Donc il semble qu’un homme dans ce cas n’est pas tenu de se découvrir à cause de l’injonction du supérieur et ne peut être poursuivi par un juge à cause de son serment. En cela, l'avis [de Maître Thomas] ne concorde pas avec celui des autres maîtres.

 

 

Quaestio 6

[87992] De secreto, q. 6 arg.
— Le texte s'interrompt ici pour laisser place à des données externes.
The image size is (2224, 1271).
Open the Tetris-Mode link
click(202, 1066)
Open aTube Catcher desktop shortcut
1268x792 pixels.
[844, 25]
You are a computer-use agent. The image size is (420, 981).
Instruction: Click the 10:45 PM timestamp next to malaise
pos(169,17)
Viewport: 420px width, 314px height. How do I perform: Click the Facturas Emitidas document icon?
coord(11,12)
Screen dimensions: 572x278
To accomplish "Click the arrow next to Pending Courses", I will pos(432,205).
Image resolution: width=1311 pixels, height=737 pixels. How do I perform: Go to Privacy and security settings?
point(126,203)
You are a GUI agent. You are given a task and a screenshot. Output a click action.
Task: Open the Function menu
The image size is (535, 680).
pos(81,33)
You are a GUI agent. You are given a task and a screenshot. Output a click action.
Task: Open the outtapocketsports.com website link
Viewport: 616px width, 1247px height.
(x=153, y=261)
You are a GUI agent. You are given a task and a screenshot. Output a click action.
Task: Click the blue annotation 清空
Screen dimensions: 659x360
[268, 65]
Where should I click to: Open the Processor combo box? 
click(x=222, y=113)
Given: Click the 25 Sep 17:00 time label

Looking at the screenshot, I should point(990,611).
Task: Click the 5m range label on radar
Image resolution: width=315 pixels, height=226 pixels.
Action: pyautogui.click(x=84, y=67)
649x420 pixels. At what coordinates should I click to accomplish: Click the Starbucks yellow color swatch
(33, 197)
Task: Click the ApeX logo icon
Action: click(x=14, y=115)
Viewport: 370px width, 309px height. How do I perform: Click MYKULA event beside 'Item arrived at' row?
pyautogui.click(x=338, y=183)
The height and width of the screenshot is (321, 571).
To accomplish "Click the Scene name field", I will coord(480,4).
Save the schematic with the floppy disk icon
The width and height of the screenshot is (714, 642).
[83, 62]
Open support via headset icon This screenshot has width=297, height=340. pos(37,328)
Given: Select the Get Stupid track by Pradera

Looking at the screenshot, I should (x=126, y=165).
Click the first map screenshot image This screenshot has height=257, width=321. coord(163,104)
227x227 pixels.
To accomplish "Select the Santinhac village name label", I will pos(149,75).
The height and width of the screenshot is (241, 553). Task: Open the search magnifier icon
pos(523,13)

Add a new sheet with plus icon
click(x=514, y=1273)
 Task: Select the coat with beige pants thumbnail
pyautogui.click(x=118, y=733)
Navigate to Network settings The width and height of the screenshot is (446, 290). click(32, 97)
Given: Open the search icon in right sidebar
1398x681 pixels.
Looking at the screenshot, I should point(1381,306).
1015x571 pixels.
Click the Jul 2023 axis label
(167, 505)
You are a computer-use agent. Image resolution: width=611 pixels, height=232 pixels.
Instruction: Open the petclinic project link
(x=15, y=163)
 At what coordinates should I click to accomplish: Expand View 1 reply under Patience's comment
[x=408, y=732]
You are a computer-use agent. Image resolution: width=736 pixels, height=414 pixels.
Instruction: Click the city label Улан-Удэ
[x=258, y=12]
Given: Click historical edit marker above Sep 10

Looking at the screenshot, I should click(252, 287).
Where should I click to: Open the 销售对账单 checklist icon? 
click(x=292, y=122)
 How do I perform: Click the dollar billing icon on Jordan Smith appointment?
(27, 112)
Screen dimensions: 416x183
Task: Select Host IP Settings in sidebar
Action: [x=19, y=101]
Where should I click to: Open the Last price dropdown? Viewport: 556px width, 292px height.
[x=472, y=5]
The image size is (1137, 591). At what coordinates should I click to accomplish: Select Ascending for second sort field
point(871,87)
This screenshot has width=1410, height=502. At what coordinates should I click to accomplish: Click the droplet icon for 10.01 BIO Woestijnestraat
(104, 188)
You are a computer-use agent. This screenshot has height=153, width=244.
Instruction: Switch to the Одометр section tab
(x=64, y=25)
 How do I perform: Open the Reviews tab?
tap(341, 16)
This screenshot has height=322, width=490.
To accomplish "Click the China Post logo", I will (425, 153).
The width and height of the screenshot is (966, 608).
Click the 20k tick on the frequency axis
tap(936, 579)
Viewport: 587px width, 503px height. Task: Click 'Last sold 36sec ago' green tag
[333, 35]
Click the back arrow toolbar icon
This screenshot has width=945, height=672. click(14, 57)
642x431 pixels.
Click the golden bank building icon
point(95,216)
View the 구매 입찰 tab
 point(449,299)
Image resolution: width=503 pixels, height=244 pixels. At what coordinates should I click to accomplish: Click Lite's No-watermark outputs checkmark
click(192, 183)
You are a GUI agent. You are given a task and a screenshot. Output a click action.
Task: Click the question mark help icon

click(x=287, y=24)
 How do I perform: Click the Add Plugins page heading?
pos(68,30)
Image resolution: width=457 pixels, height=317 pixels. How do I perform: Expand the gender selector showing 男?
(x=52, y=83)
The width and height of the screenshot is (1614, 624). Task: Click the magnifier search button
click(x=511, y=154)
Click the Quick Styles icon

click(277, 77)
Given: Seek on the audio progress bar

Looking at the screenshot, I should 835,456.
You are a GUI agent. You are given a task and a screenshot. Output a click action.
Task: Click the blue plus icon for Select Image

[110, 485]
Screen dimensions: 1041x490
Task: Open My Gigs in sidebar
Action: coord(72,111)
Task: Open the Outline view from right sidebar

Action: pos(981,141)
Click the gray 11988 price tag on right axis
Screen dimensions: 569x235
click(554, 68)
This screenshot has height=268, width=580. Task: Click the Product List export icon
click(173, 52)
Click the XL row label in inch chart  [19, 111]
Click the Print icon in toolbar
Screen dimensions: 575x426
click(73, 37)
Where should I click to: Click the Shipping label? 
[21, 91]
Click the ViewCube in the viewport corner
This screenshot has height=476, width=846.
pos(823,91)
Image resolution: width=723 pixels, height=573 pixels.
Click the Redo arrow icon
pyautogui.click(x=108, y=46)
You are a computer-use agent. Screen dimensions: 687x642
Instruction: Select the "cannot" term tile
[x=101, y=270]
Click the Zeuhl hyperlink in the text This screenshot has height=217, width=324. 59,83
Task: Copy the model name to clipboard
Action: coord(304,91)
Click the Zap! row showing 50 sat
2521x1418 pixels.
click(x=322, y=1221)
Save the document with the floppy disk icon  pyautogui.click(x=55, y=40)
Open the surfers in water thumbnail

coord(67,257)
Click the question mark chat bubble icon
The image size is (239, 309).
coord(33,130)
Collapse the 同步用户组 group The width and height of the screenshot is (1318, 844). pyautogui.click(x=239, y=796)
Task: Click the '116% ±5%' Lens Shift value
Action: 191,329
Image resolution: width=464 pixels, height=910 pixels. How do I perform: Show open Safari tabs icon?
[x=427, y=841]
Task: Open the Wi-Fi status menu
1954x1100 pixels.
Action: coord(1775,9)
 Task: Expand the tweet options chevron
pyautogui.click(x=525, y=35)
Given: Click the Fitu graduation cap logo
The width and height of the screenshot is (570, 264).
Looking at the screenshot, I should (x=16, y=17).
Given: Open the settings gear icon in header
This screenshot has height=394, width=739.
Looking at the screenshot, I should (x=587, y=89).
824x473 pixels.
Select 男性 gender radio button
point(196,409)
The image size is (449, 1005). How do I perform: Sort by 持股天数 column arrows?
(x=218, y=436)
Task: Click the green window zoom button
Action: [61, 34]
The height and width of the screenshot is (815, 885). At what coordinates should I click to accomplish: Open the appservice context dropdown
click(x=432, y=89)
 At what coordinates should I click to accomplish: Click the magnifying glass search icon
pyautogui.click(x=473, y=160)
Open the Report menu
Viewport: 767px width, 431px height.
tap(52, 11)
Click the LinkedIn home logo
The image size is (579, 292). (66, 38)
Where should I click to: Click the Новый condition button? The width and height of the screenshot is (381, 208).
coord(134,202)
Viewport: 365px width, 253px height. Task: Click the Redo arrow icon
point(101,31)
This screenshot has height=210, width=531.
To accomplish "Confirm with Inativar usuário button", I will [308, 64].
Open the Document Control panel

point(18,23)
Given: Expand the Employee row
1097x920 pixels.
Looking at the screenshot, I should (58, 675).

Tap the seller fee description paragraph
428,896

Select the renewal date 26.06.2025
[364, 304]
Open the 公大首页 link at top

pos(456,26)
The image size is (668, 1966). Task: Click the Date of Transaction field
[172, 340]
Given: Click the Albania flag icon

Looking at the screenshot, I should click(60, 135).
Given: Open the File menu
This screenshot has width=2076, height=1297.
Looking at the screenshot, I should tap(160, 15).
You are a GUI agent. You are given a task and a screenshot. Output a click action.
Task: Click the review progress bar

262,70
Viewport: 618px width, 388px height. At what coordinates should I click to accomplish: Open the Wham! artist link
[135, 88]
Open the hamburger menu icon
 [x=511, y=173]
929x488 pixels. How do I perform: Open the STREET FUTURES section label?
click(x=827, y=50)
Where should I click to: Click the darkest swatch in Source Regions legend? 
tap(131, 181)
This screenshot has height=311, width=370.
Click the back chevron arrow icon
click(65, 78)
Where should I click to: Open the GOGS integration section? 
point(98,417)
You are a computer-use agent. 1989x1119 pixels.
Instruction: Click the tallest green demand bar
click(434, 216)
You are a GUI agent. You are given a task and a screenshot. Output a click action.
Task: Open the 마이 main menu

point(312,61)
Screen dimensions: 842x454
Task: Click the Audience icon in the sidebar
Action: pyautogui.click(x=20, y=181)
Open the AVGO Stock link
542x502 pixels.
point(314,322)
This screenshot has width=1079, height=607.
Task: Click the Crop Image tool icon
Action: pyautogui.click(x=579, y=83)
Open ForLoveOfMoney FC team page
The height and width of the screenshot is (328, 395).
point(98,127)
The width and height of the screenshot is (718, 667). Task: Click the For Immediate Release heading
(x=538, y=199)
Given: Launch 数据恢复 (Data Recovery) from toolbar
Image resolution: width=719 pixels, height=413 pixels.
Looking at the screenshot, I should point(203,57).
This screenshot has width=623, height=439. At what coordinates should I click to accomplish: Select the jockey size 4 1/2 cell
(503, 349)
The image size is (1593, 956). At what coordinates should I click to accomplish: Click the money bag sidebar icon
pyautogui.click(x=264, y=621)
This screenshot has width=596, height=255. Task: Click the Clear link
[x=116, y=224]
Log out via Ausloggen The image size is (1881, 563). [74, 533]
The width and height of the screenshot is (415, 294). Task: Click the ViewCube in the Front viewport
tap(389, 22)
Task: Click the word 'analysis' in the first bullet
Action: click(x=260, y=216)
Sexta quaestio fuit : aliquod factum malum est accidens, sed nescitur quis fecerit, verbi gratia furtum est in domo, vel domus combusta est, vel aliquid huiusmodi, potest ne praelatus inquirere per praeceptum, et ille qui fecerit, revelare?

Question 6 — [Un supérieur peut-il enquêter sur le responsable d'un accident?]

 

La sixième question est celle-ci : quelque action a tourné mal « par accident », mais on ne sait qui l’a commise : à cause d’une parole, un vol a été commis dans une maison, ou une maison a été incendiée, ou quelque chose de ce genre; le supérieur peut-il enquêter par injonction, et celui qui a commis l’acte peut-il le révéler ?

[87993] De secreto, q. 6 ad arg. Respondeo : dixit frater Thomas quod potest praelatus praecipere in genere sic : praecipio, ut qui hoc fecit, vel scit, tenetur dicere. In hoc non concordant alii magistri cum fratre Thoma de Aquino.

Je réponds : frère Thomas dit que le supérieur peut prescrire, dans ce genre de cas, ainsi : « j’enjoins que celui qui a fait cela ou qui sait qui l’a fait est tenu de le dire ». En cela les autres maîtres ne sont pas d’accord avec le frère Thomas d’Aquin.

 



[1] Remarque de traduction : nous traduisons le terme "praelatus" par "le supérieur [ecclésiastique]". On pourrait dire aussi : "le prélat, l'Abbé."

[2] per praeceptum : On hésite entre "la Règle de l'Ordre" et "le commandement des préceptes évangéliques". Au plan théologique, c'est le deuxième sens qui est le bon.

[3] "nec timetur periculum, nec aliquod grave imminere" : rupture de construction difficile à comprendre.

[4] Cette insère prouve que ce document est le reportage des réponses de Maître Thomas par un de ceux qui étaient venu le trouver.

[5] " Si je mens, que je sois frappé des mêmes peines que celui que j'accuse."